[What the task asks]: This exercise needs the complete data reproduced exactly.

[Given records]:

------------------------------------------------------------

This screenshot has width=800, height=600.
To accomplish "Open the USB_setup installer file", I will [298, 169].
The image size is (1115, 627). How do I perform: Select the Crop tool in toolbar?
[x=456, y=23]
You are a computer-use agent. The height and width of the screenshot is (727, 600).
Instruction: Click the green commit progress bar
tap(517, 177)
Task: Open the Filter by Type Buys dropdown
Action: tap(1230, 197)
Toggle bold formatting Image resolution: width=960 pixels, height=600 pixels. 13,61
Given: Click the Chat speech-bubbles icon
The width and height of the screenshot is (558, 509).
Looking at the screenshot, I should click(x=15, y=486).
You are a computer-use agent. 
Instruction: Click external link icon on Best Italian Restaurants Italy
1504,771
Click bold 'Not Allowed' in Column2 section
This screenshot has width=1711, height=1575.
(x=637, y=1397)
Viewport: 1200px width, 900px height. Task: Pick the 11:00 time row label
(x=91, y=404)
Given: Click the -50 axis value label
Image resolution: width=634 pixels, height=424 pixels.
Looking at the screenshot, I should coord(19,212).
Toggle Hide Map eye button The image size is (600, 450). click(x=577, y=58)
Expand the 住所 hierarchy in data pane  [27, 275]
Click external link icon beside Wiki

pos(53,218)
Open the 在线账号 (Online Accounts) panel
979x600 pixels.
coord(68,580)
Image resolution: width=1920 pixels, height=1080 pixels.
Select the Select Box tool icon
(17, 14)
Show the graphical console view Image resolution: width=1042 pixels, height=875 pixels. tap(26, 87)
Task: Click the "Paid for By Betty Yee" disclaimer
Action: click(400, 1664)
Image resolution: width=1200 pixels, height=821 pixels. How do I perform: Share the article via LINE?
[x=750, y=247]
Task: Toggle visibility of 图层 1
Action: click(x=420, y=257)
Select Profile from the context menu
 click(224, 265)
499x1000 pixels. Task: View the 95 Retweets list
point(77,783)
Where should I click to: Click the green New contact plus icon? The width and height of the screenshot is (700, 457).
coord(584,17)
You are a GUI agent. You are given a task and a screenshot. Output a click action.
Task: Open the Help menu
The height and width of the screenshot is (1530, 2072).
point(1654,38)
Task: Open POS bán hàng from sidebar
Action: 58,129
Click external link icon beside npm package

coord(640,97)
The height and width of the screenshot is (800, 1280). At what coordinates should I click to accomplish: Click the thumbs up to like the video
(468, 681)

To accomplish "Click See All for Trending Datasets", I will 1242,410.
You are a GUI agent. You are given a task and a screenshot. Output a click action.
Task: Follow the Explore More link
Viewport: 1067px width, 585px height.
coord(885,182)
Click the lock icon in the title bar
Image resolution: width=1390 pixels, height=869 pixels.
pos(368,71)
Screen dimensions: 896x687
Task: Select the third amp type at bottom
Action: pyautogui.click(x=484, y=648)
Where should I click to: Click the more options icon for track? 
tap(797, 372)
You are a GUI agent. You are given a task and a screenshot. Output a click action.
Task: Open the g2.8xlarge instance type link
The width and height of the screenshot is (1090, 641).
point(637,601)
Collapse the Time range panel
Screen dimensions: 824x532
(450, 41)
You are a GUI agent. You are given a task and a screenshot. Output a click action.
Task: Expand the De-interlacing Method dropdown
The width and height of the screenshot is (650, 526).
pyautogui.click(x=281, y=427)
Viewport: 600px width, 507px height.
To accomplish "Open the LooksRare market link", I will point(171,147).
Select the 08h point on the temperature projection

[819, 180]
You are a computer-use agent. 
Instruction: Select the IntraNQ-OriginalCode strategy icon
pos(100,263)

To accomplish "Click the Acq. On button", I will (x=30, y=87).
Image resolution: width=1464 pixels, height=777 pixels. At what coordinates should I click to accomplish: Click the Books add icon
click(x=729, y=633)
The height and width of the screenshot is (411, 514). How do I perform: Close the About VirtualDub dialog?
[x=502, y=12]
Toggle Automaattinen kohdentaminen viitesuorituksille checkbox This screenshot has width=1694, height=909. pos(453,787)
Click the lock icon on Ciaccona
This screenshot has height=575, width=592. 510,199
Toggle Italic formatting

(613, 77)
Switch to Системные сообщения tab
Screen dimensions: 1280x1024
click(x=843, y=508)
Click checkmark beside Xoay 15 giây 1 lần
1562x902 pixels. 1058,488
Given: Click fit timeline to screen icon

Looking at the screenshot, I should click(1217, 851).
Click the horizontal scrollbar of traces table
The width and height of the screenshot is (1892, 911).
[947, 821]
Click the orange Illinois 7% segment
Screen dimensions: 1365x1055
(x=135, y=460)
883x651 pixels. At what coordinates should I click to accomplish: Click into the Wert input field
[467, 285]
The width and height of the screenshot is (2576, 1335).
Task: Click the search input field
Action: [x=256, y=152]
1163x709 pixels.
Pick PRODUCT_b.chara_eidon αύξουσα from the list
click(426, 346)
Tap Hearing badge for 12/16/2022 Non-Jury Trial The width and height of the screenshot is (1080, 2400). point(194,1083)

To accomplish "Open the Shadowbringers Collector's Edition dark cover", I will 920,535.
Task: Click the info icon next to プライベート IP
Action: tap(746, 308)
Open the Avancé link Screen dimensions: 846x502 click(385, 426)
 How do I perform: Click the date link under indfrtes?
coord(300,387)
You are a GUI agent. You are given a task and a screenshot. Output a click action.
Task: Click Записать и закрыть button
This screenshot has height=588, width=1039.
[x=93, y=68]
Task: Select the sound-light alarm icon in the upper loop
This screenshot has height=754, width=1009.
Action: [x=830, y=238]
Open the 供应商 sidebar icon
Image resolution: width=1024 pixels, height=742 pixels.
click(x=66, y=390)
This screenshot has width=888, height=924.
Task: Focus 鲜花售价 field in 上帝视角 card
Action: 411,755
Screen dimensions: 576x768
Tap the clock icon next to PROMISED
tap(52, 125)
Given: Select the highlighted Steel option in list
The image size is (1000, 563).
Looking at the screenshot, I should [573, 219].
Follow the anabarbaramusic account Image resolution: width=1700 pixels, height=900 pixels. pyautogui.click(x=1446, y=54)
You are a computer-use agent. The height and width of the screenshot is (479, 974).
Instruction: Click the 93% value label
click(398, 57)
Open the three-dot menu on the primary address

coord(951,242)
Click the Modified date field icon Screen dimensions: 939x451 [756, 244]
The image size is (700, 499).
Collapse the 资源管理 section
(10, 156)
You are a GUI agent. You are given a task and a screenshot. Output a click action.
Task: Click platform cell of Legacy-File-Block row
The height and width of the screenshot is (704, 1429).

------------------------------------------------------------

[Task response]:
This screenshot has width=800, height=600.
To accomplish "Open the USB_setup installer file", I will [298, 169].
The image size is (1115, 627). How do I perform: Select the Crop tool in toolbar?
[x=456, y=23]
You are a computer-use agent. The height and width of the screenshot is (727, 600).
Instruction: Click the green commit progress bar
tap(517, 177)
Task: Open the Filter by Type Buys dropdown
Action: tap(1230, 197)
Toggle bold formatting Image resolution: width=960 pixels, height=600 pixels. 13,61
Given: Click the Chat speech-bubbles icon
The width and height of the screenshot is (558, 509).
Looking at the screenshot, I should click(x=15, y=486).
You are a computer-use agent. 
Instruction: Click external link icon on Best Italian Restaurants Italy
1504,771
Click bold 'Not Allowed' in Column2 section
This screenshot has width=1711, height=1575.
(x=637, y=1397)
Viewport: 1200px width, 900px height. Task: Pick the 11:00 time row label
(x=91, y=404)
Given: Click the -50 axis value label
Image resolution: width=634 pixels, height=424 pixels.
Looking at the screenshot, I should coord(19,212).
Toggle Hide Map eye button The image size is (600, 450). click(x=577, y=58)
Expand the 住所 hierarchy in data pane  [27, 275]
Click external link icon beside Wiki

pos(53,218)
Open the 在线账号 (Online Accounts) panel
979x600 pixels.
coord(68,580)
Image resolution: width=1920 pixels, height=1080 pixels.
Select the Select Box tool icon
(17, 14)
Show the graphical console view Image resolution: width=1042 pixels, height=875 pixels. tap(26, 87)
Task: Click the "Paid for By Betty Yee" disclaimer
Action: click(400, 1664)
Image resolution: width=1200 pixels, height=821 pixels. How do I perform: Share the article via LINE?
[x=750, y=247]
Task: Toggle visibility of 图层 1
Action: click(x=420, y=257)
Select Profile from the context menu
 click(224, 265)
499x1000 pixels. Task: View the 95 Retweets list
point(77,783)
Where should I click to: Click the green New contact plus icon? The width and height of the screenshot is (700, 457).
coord(584,17)
You are a GUI agent. You are given a task and a screenshot. Output a click action.
Task: Open the Help menu
The height and width of the screenshot is (1530, 2072).
point(1654,38)
Task: Open POS bán hàng from sidebar
Action: 58,129
Click external link icon beside npm package

coord(640,97)
The height and width of the screenshot is (800, 1280). At what coordinates should I click to accomplish: Click the thumbs up to like the video
(468, 681)

To accomplish "Click See All for Trending Datasets", I will 1242,410.
You are a GUI agent. You are given a task and a screenshot. Output a click action.
Task: Follow the Explore More link
Viewport: 1067px width, 585px height.
coord(885,182)
Click the lock icon in the title bar
Image resolution: width=1390 pixels, height=869 pixels.
pos(368,71)
Screen dimensions: 896x687
Task: Select the third amp type at bottom
Action: pyautogui.click(x=484, y=648)
Where should I click to: Click the more options icon for track? 
tap(797, 372)
You are a GUI agent. You are given a task and a screenshot. Output a click action.
Task: Open the g2.8xlarge instance type link
The width and height of the screenshot is (1090, 641).
point(637,601)
Collapse the Time range panel
Screen dimensions: 824x532
(450, 41)
You are a GUI agent. You are given a task and a screenshot. Output a click action.
Task: Expand the De-interlacing Method dropdown
The width and height of the screenshot is (650, 526).
pyautogui.click(x=281, y=427)
Viewport: 600px width, 507px height.
To accomplish "Open the LooksRare market link", I will point(171,147).
Select the 08h point on the temperature projection

[819, 180]
You are a computer-use agent. 
Instruction: Select the IntraNQ-OriginalCode strategy icon
pos(100,263)

To accomplish "Click the Acq. On button", I will (x=30, y=87).
Image resolution: width=1464 pixels, height=777 pixels. At what coordinates should I click to accomplish: Click the Books add icon
click(x=729, y=633)
The height and width of the screenshot is (411, 514). How do I perform: Close the About VirtualDub dialog?
[x=502, y=12]
Toggle Automaattinen kohdentaminen viitesuorituksille checkbox This screenshot has width=1694, height=909. pos(453,787)
Click the lock icon on Ciaccona
This screenshot has height=575, width=592. 510,199
Toggle Italic formatting

(613, 77)
Switch to Системные сообщения tab
Screen dimensions: 1280x1024
click(x=843, y=508)
Click checkmark beside Xoay 15 giây 1 lần
1562x902 pixels. 1058,488
Given: Click fit timeline to screen icon

Looking at the screenshot, I should click(1217, 851).
Click the horizontal scrollbar of traces table
The width and height of the screenshot is (1892, 911).
[947, 821]
Click the orange Illinois 7% segment
Screen dimensions: 1365x1055
(x=135, y=460)
883x651 pixels. At what coordinates should I click to accomplish: Click into the Wert input field
[467, 285]
The width and height of the screenshot is (2576, 1335).
Task: Click the search input field
Action: [x=256, y=152]
1163x709 pixels.
Pick PRODUCT_b.chara_eidon αύξουσα from the list
click(426, 346)
Tap Hearing badge for 12/16/2022 Non-Jury Trial The width and height of the screenshot is (1080, 2400). point(194,1083)

To accomplish "Open the Shadowbringers Collector's Edition dark cover", I will 920,535.
Task: Click the info icon next to プライベート IP
Action: tap(746, 308)
Open the Avancé link Screen dimensions: 846x502 click(385, 426)
 How do I perform: Click the date link under indfrtes?
coord(300,387)
You are a GUI agent. You are given a task and a screenshot. Output a click action.
Task: Click Записать и закрыть button
This screenshot has height=588, width=1039.
[x=93, y=68]
Task: Select the sound-light alarm icon in the upper loop
This screenshot has height=754, width=1009.
Action: [x=830, y=238]
Open the 供应商 sidebar icon
Image resolution: width=1024 pixels, height=742 pixels.
click(x=66, y=390)
This screenshot has width=888, height=924.
Task: Focus 鲜花售价 field in 上帝视角 card
Action: 411,755
Screen dimensions: 576x768
Tap the clock icon next to PROMISED
tap(52, 125)
Given: Select the highlighted Steel option in list
The image size is (1000, 563).
Looking at the screenshot, I should [573, 219].
Follow the anabarbaramusic account Image resolution: width=1700 pixels, height=900 pixels. pyautogui.click(x=1446, y=54)
You are a computer-use agent. The height and width of the screenshot is (479, 974).
Instruction: Click the 93% value label
click(398, 57)
Open the three-dot menu on the primary address

coord(951,242)
Click the Modified date field icon Screen dimensions: 939x451 [756, 244]
The image size is (700, 499).
Collapse the 资源管理 section
(10, 156)
You are a GUI agent. You are given a task and a screenshot. Output a click action.
Task: Click platform cell of Legacy-File-Block row
The height and width of the screenshot is (704, 1429).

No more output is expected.